TASK DETAILS:
Copy out the stretch from the line containing "Open the Brand Authorization tab" through the end of the listing, both included, leaving out the pictures.
start
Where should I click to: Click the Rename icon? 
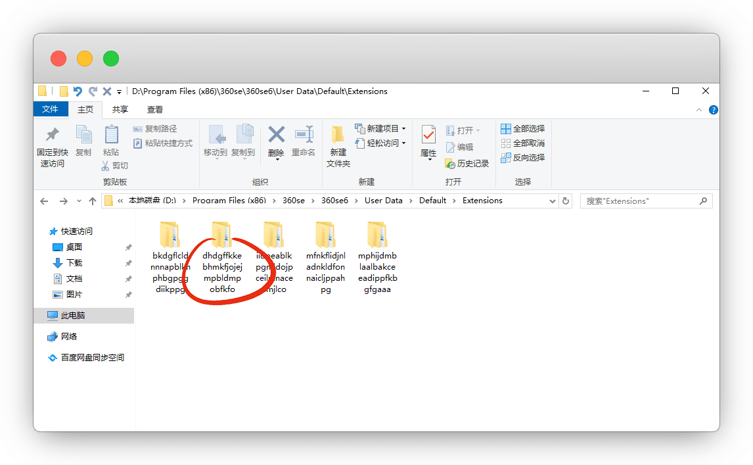pyautogui.click(x=304, y=135)
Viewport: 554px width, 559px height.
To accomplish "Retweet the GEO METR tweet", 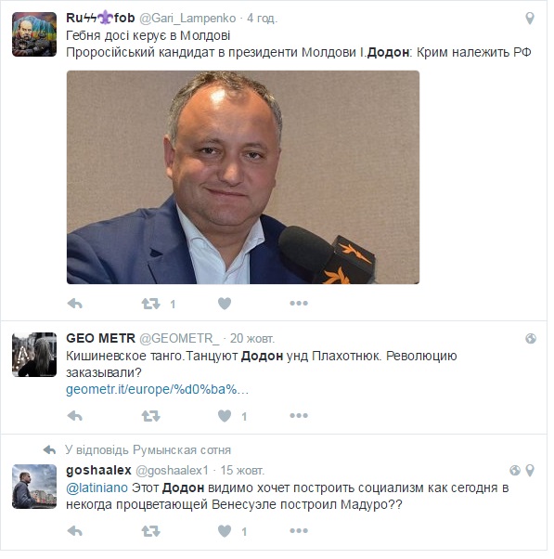I will pyautogui.click(x=150, y=416).
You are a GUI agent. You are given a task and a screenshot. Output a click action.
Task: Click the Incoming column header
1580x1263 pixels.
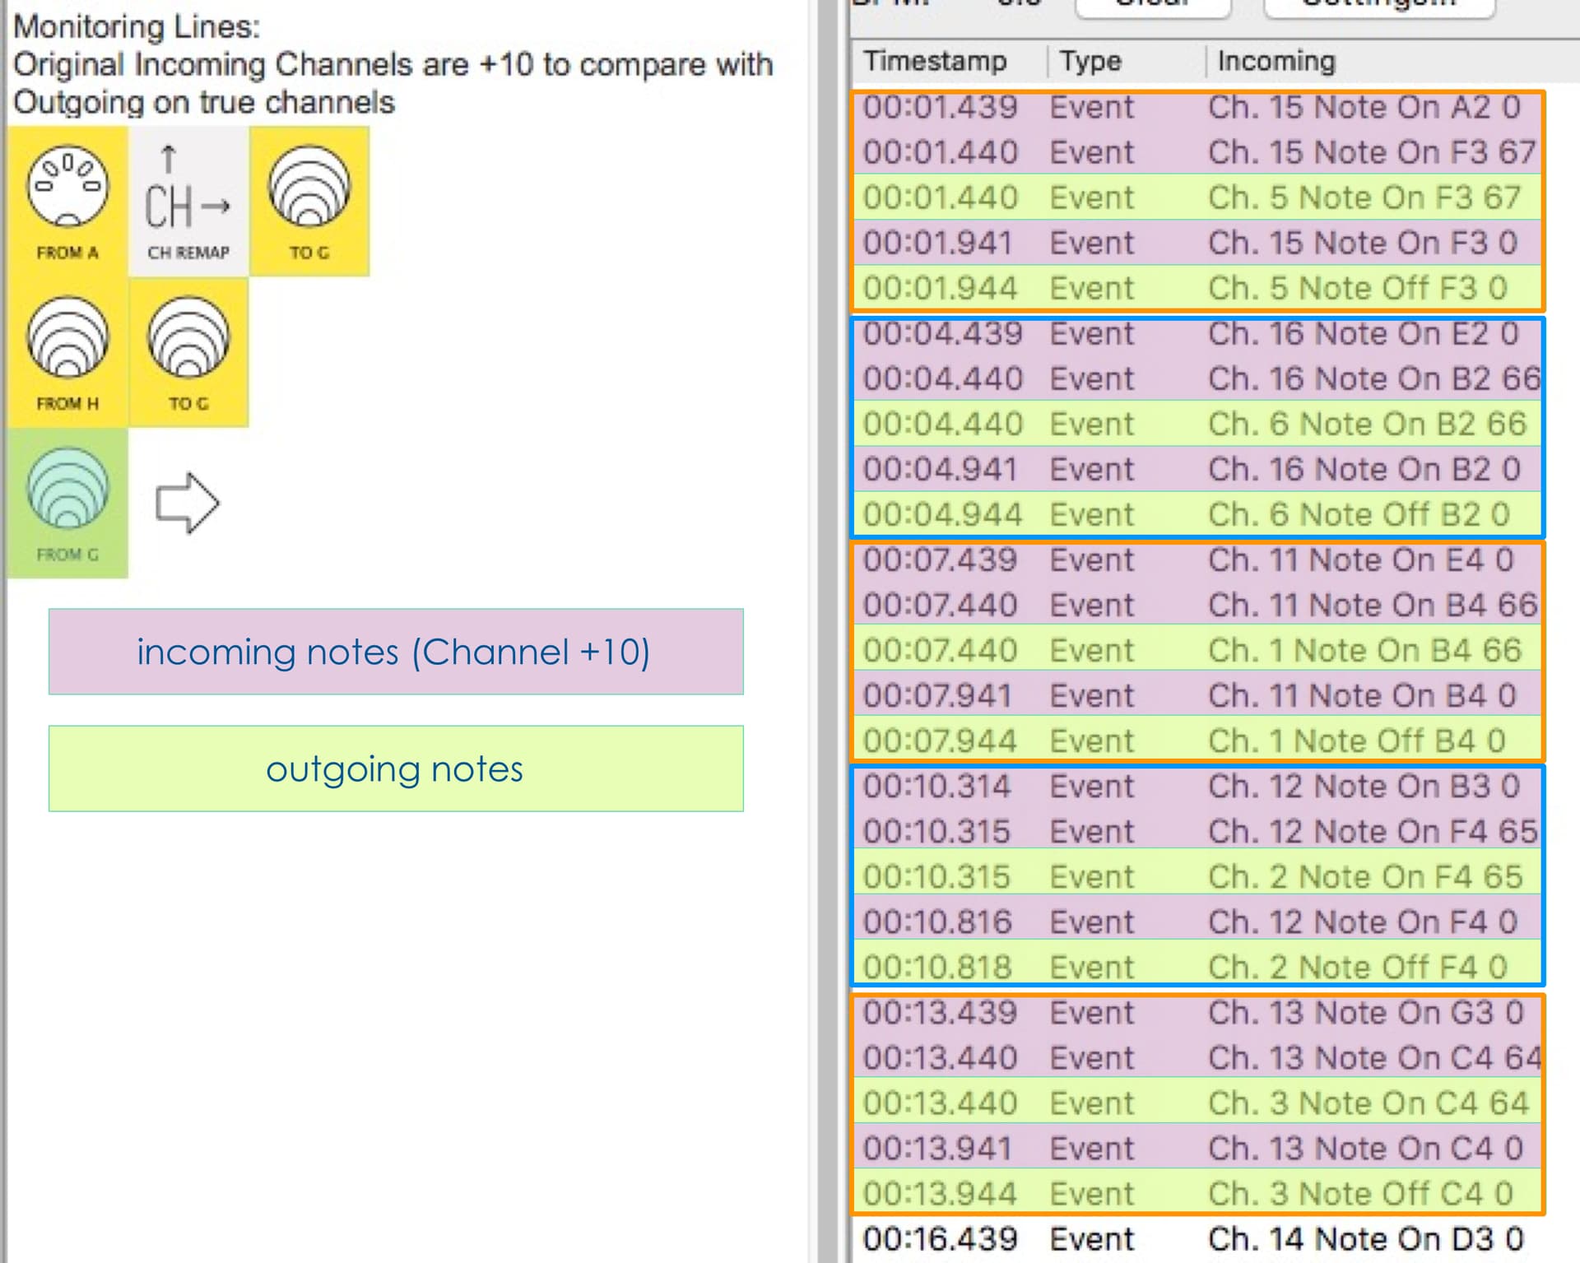[1276, 61]
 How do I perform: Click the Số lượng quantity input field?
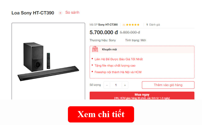[x=116, y=85]
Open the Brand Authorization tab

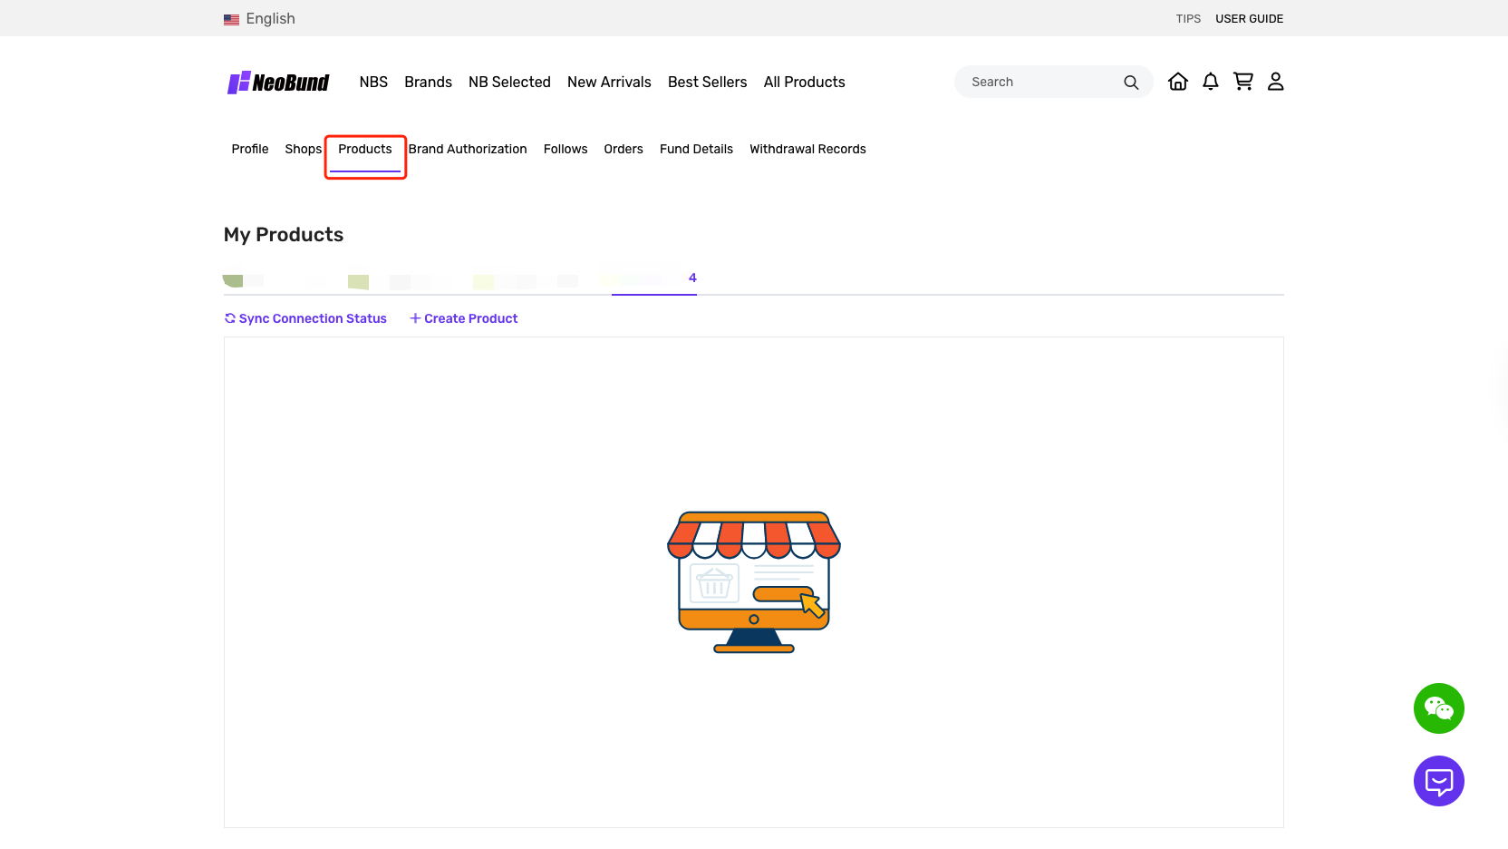tap(468, 149)

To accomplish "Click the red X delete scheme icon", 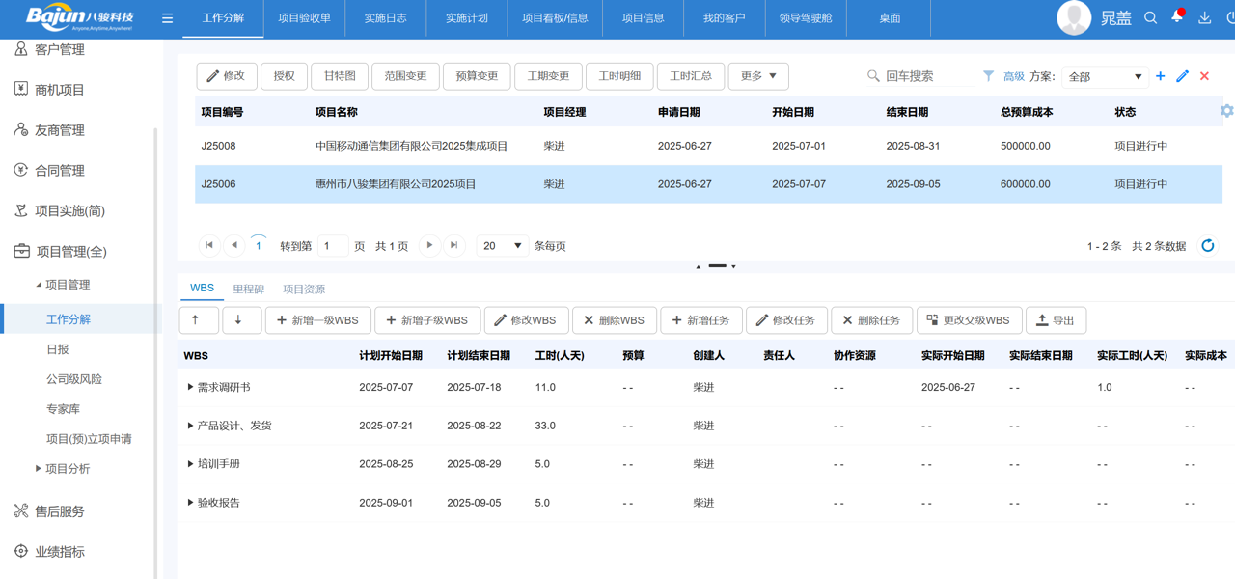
end
EXERCISE OUTPUT:
Open the Brand Authorization tab

tap(468, 149)

To accomplish "Click the red X delete scheme icon", 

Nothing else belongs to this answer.